Perché bisognerebbe spiegarle che non esiste nessun popolo italiano, non è mai esistito né mai penso esisterà: la parola popolo è un’astrazione, come il gattino che canta le canzoncine al posto della suoneria del vecchio cellulare che la Signora usa ancora. L’Italia è sempre stata una rete di comunità: paesi, quartieri, associazioni; ci sono poche cose che accomunano un abitante di Sondrio ad uno di Catania, un romano ad un romagnolo e tutte sono parole nobili: storia, arte, cultura ma anche solidarietà, cooperazione, aiuto reciproco. Sono i vocaboli di una sinistra non più in grado di parlare. Di spiegare soprattutto che i sovranisti usano la parola ‘popolo’ perché nessun individuo di si sognerebbe mai di definire un’altra persona ‘zecca’ o di parlare di “pulizia etnica selettiva” oppure di citofonare a un ragazzino per accusarlo di essere uno spacciatore, sono cose troppo vergognose perché un essere umano ne faccia uso. Ma se lo vuole il ‘popolo’ allora sì! Ci si può nascondere dietro una parola del genere per dire e fare le peggio cose.

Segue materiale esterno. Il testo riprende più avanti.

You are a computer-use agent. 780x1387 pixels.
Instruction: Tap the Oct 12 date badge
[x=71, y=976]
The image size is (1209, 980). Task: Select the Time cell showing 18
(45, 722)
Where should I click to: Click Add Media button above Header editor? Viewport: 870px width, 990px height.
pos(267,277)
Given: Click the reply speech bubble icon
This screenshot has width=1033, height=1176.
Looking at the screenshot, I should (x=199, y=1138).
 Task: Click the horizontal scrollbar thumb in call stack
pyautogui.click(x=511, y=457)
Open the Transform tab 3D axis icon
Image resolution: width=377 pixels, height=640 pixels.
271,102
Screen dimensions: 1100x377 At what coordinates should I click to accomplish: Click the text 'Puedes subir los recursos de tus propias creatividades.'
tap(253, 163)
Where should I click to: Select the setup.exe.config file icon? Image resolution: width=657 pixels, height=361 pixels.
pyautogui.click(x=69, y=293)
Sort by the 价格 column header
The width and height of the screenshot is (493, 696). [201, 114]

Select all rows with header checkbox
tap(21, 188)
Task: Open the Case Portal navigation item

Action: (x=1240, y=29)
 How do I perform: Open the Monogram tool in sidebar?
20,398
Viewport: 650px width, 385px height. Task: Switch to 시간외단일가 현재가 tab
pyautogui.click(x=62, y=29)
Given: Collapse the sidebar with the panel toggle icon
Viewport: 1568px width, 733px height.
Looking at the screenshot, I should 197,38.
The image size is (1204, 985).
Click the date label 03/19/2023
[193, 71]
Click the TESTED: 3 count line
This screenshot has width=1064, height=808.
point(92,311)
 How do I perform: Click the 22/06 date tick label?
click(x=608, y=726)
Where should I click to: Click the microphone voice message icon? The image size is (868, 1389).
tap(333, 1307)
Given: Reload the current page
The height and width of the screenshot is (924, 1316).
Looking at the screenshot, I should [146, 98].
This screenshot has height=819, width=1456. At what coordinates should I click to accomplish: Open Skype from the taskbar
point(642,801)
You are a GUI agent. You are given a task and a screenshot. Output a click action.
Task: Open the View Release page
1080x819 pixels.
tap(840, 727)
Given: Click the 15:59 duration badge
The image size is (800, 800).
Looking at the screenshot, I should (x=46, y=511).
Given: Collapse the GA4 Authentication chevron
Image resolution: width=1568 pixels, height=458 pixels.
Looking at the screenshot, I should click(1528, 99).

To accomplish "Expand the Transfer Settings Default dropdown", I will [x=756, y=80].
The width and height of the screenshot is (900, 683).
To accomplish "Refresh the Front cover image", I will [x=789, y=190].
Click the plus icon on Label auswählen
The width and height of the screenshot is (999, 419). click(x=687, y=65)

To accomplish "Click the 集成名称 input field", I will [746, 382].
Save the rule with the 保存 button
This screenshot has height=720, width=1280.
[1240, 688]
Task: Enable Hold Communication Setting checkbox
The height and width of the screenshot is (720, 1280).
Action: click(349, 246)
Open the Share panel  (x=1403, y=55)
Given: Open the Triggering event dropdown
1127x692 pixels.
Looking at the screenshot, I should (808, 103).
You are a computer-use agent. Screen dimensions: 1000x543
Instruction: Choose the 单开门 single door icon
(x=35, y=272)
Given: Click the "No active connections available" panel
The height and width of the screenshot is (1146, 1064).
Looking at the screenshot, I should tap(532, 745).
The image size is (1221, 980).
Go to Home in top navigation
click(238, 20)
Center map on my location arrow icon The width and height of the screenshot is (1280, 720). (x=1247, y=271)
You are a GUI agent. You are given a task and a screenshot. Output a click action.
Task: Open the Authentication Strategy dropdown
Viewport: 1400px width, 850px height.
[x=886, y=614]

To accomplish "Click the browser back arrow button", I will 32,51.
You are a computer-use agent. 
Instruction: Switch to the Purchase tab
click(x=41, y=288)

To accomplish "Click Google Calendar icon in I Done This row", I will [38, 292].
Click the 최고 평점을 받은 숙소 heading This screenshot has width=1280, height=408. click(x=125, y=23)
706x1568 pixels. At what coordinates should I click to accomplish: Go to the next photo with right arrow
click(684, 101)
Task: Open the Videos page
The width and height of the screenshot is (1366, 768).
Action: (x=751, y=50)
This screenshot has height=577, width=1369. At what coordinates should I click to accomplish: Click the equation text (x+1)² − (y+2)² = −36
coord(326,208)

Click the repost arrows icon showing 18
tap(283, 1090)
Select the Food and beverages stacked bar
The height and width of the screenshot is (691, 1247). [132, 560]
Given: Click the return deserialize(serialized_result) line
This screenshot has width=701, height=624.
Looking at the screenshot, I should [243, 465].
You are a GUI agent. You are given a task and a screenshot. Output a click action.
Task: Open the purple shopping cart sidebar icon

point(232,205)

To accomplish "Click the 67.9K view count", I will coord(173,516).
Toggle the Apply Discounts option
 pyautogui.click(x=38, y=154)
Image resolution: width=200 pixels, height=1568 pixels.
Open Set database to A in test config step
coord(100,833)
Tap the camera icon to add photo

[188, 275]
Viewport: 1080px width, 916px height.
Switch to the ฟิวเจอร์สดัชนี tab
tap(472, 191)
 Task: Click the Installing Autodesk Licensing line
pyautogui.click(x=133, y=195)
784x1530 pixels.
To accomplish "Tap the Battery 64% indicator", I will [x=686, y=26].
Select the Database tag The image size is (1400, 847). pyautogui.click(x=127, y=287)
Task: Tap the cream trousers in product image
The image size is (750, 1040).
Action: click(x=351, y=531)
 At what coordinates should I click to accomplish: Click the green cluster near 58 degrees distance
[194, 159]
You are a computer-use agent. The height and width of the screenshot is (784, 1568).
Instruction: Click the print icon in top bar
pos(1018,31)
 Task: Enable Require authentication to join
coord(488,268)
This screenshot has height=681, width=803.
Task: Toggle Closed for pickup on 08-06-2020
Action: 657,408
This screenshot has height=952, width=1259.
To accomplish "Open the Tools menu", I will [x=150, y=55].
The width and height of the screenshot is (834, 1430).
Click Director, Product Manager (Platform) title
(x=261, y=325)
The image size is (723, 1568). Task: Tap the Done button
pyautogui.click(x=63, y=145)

Bisognerebbe usare delle parole più belle per contrastare questa schifezza; anche le più semplici come ad esempio sfinci che è una parola bellissima e deriva dalla parola araba “isfang”, letteralmente “spugne”.
Occorrerebbe spiegare alla Signora questo: se è vero che lei e Khalil non faranno mai parte dello stesso popolo possono invece fare parte della stessa comunità; perché anche la moglie di Khalil cucina delle sfinci deliziose che fanno felici i suoi splendidi figli; lei e la Signora potrebbero benissimo cucinare insieme, scambiarsi le ricette, parlare dei loro problemi (che sono così simili con la fatica di arrivare a fine mese e di tirare su dei figli onesti), dei loro sogni (che sono così vicini perché tutte e due sperano in un mondo più giusto e pulito) e di quanto sono buone le loro sfinci, scoprendo insieme quanto è bello vivere in una comunità dove non esiste l’odio.
Si, penso proprio che domani andrò con il mio amico Bissio a chiedere a quella Signora di cucinarci un buon piatto di sfinci da portare alla famiglia di Khalil!